Mastering Atomic Complex Operations in Redis: Unlocking High-Performance Data Handling With Lua
I have been using Redis for its most basic operations such as caching with expiration and counters, as well as slightly more complex operations like zsets, zrangebyscore, and scan, or as a queue for probably more than 6 years on a daily basis.
I won’t discuss Postgres today, as we can achieve similar results. Today, I will introduce something different: the possibility of scripting Redis with Lua.

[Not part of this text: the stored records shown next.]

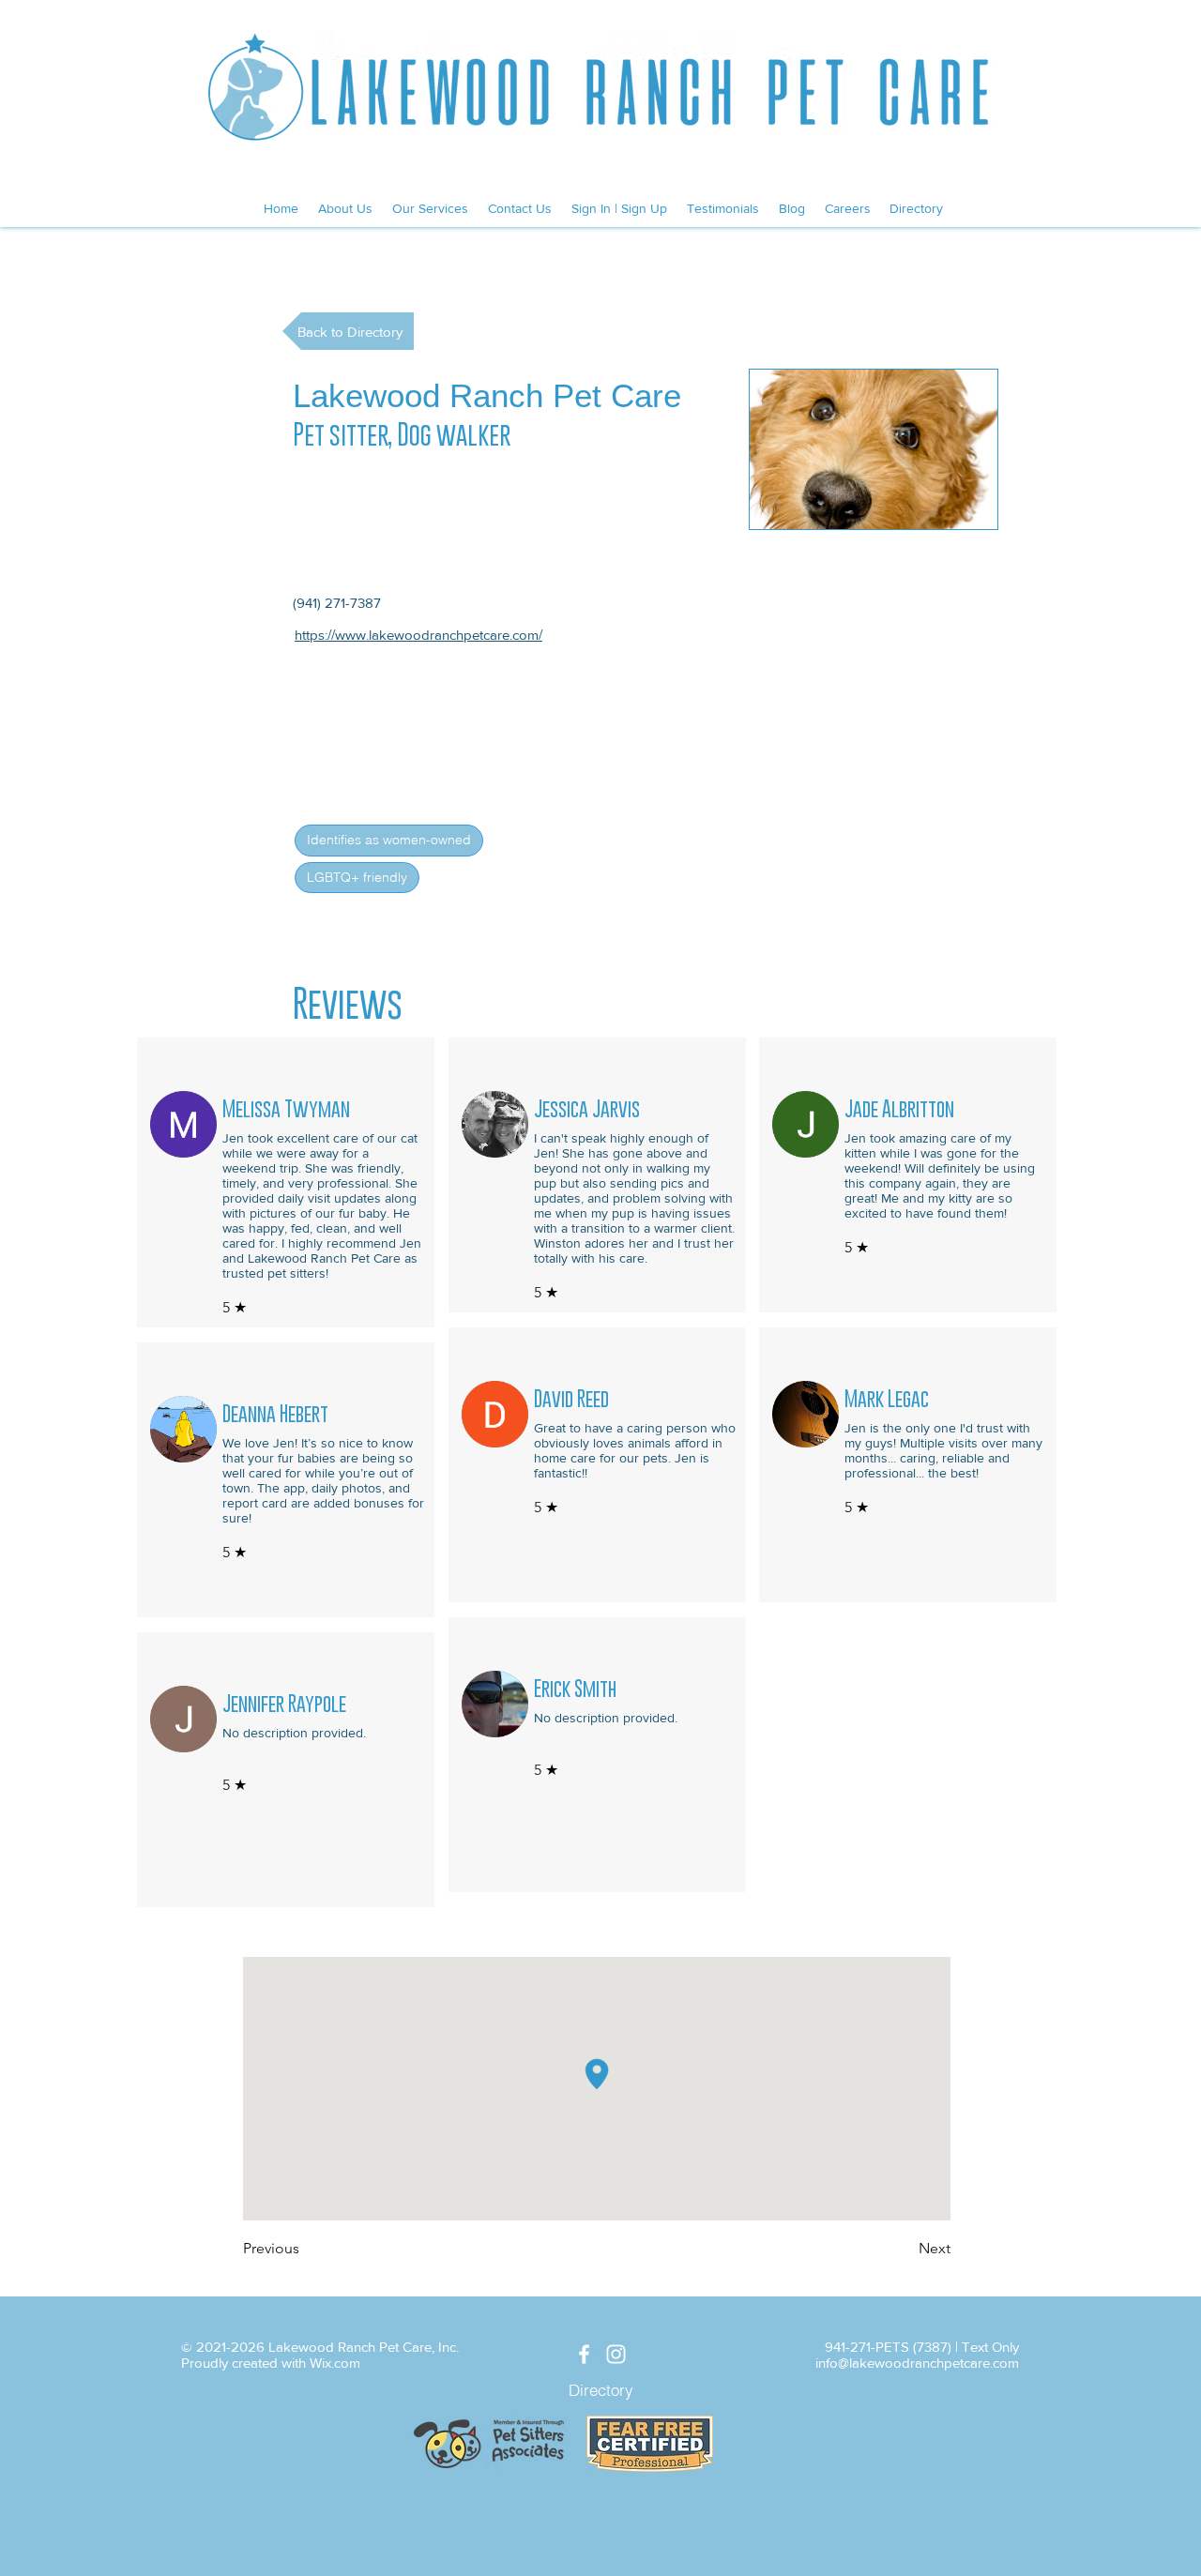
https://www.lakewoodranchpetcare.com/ (418, 635)
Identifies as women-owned (389, 839)
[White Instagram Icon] (616, 2354)
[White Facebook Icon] (584, 2354)
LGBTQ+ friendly (357, 877)
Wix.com (335, 2363)
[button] (873, 449)
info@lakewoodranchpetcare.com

Months ago, I found myself facing the following problem: I needed to retrieve a JSON string from Redis using a specific key, merge it with the local JSON, and then submit it back to Redis as a string.

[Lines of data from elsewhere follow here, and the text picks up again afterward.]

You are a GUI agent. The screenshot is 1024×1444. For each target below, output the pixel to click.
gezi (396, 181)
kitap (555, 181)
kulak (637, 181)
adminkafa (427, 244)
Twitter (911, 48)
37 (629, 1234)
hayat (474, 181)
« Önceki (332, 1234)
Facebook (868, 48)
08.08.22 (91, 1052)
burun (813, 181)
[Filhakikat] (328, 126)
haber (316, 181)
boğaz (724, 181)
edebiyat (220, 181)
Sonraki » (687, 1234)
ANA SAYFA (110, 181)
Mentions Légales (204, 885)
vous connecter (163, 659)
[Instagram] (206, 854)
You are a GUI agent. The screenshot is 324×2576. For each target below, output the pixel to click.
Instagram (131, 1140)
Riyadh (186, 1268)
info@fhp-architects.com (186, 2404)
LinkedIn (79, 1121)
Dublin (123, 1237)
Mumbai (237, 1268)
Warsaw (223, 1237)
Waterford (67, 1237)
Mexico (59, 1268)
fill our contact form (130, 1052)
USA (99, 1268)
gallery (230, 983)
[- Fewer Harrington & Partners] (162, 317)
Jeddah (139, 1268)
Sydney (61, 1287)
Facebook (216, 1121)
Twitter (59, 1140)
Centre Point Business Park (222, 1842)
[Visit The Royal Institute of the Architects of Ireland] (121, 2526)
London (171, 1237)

This would have been a trivial task if not for the following scenario: On the “other” side, there was a process that consumed the same JSON and then, in an atomic pipeline operation, deleted it.

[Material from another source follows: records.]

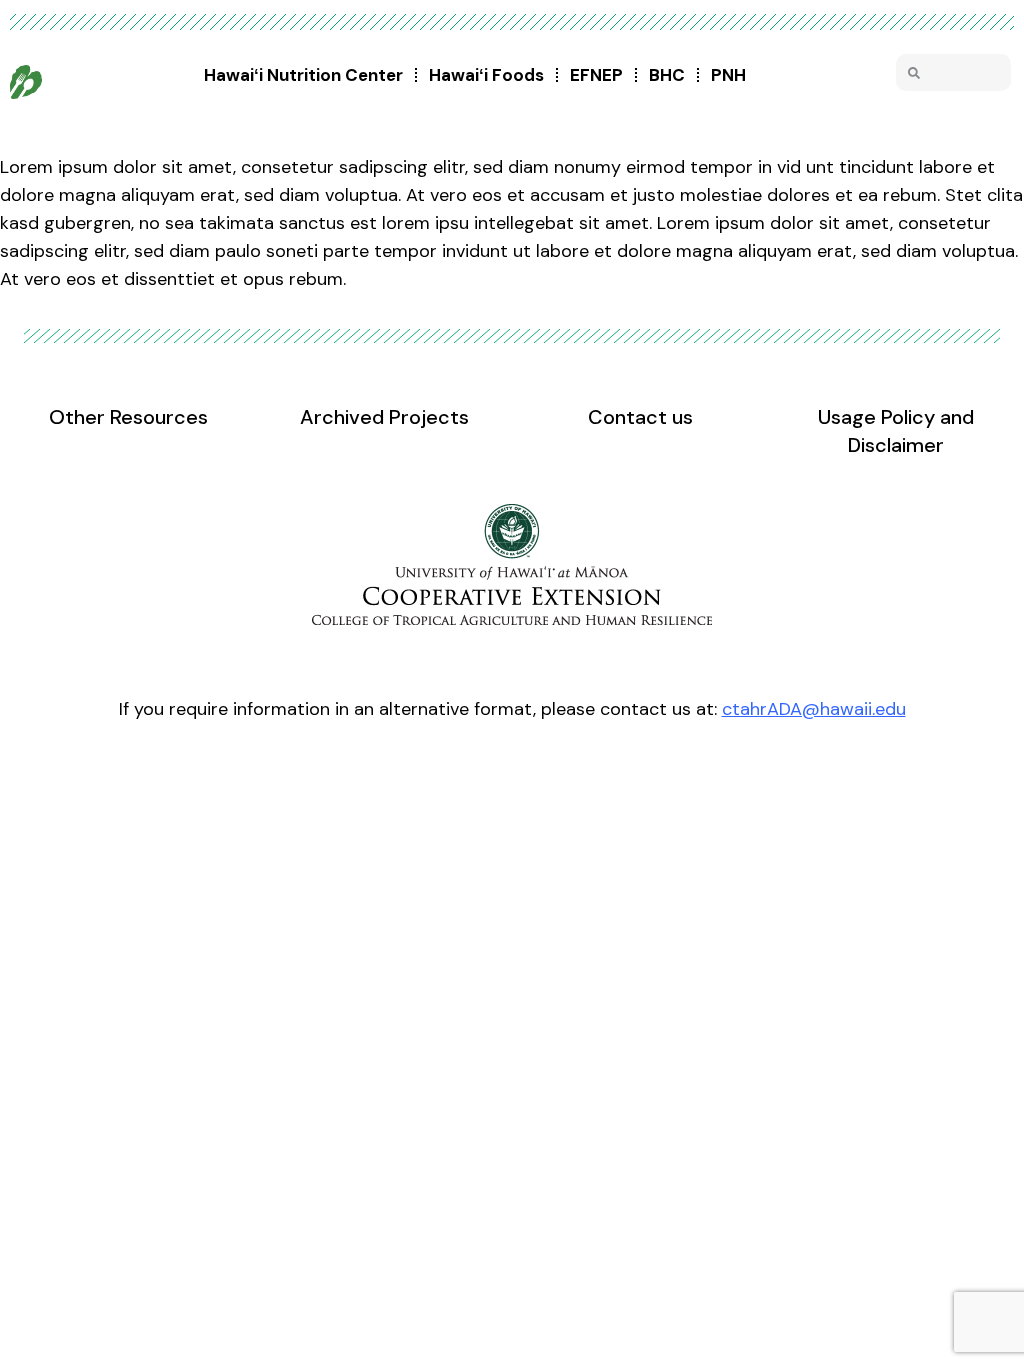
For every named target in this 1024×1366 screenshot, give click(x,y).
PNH (728, 75)
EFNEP (596, 75)
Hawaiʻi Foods (486, 75)
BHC (667, 75)
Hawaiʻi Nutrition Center (303, 75)
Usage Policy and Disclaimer (896, 431)
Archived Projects (384, 417)
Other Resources (128, 417)
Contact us (640, 417)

Given this context, I could not perform the JSON merge on the client side, as it would not be atomic. This is where my native language, Lua (incidentally, I have a dog with the same name, and another dog named Python, yes, I’m a nerd, how did you guess?), comes into play.
With Lua, operations are atomic and accelerated with JIT, making it possible to do a myriad of things, one very classic example being a rate limiter by IP address.
Let’s see how my solution turned out:
const script = `
local key = KEYS[1]
local input = ARGV[1]
local existing = redis.call('GET', key)
if existing then
local existingJson = cjson.decode(existing)
local inputJson = cjson.decode(input)
for _, v in ipairs(inputJson) do
table.insert(existingJson, v)
end
input = cjson.encode(existingJson)
end
redis.call('SET', key, input)
return input
`;
const key = "...";
await redis.eval(script, {
keys: [key],
arguments: [JSON.stringify(schema.parse(data))],
});
And on the other side, the consumer can retrieve the JSON and delete it, atomically within a pipeline:
const pipeline = redis.multi();
pipeline.get("...");
pipeline.del("...");
const [jsonStr] = pipeline.exec();
In this way, all operations are atomic.